---- SOURCE DATA

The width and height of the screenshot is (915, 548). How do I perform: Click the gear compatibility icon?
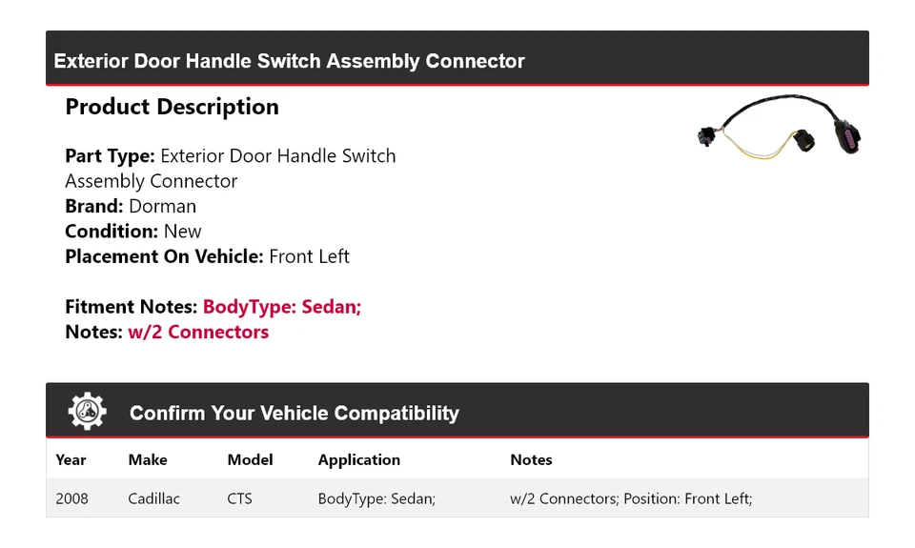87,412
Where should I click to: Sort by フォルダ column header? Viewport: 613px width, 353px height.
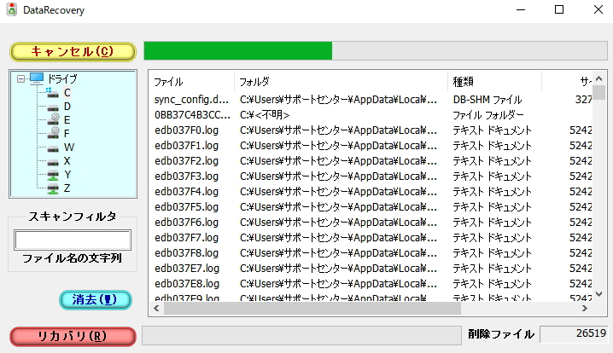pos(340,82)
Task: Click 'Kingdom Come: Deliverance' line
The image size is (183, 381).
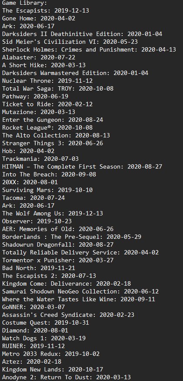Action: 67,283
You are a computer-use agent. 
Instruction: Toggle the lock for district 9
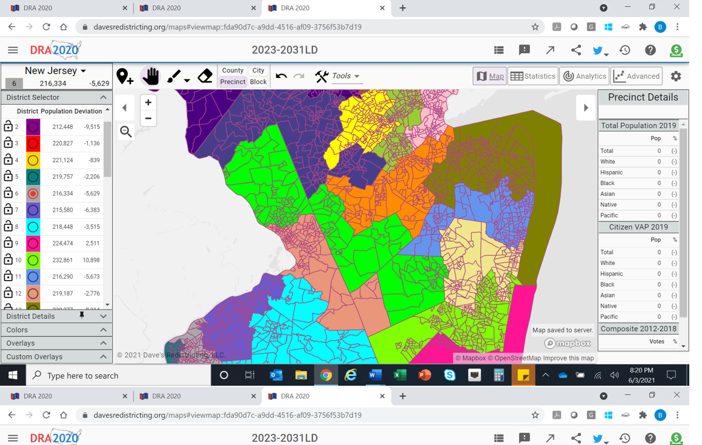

--------
---- SOURCE DATA

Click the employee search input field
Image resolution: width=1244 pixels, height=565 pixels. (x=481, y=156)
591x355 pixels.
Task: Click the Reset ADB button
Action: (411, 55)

--------
---- SOURCE DATA

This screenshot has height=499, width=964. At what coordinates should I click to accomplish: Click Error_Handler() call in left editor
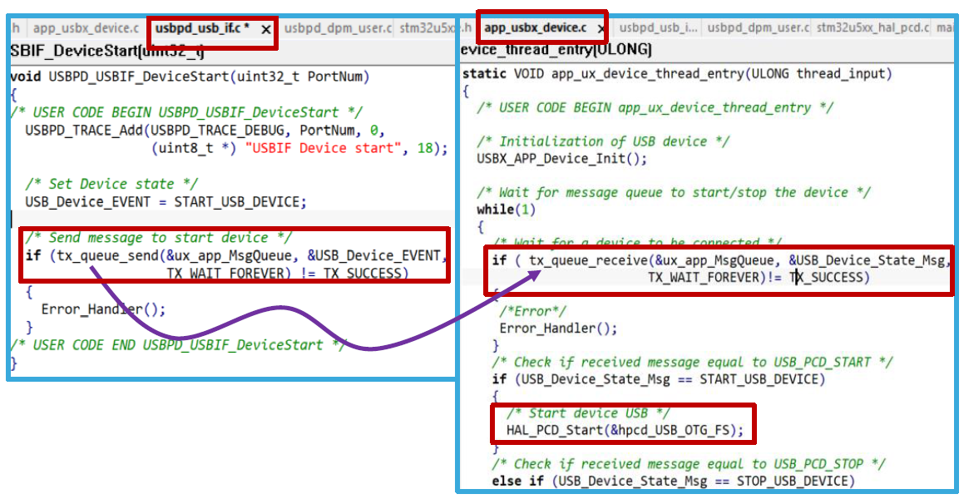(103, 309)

--------

EXERCISE REQUIREMENTS ▸
Keep to the lines above from the line with "The width and" to the line with "Instruction: Toggle the lock for district 9", and set down exactly those, inclusive, with nothing else and every picture left out.

OUTPUT FOR THIS TASK ▸
The width and height of the screenshot is (915, 548). How do I perform: Click the gear compatibility icon?
87,412
Where should I click to: Sort by フォルダ column header? Viewport: 613px width, 353px height.
pos(340,82)
Task: Click 'Kingdom Come: Deliverance' line
The image size is (183, 381).
Action: 67,283
You are a computer-use agent. 
Instruction: Toggle the lock for district 9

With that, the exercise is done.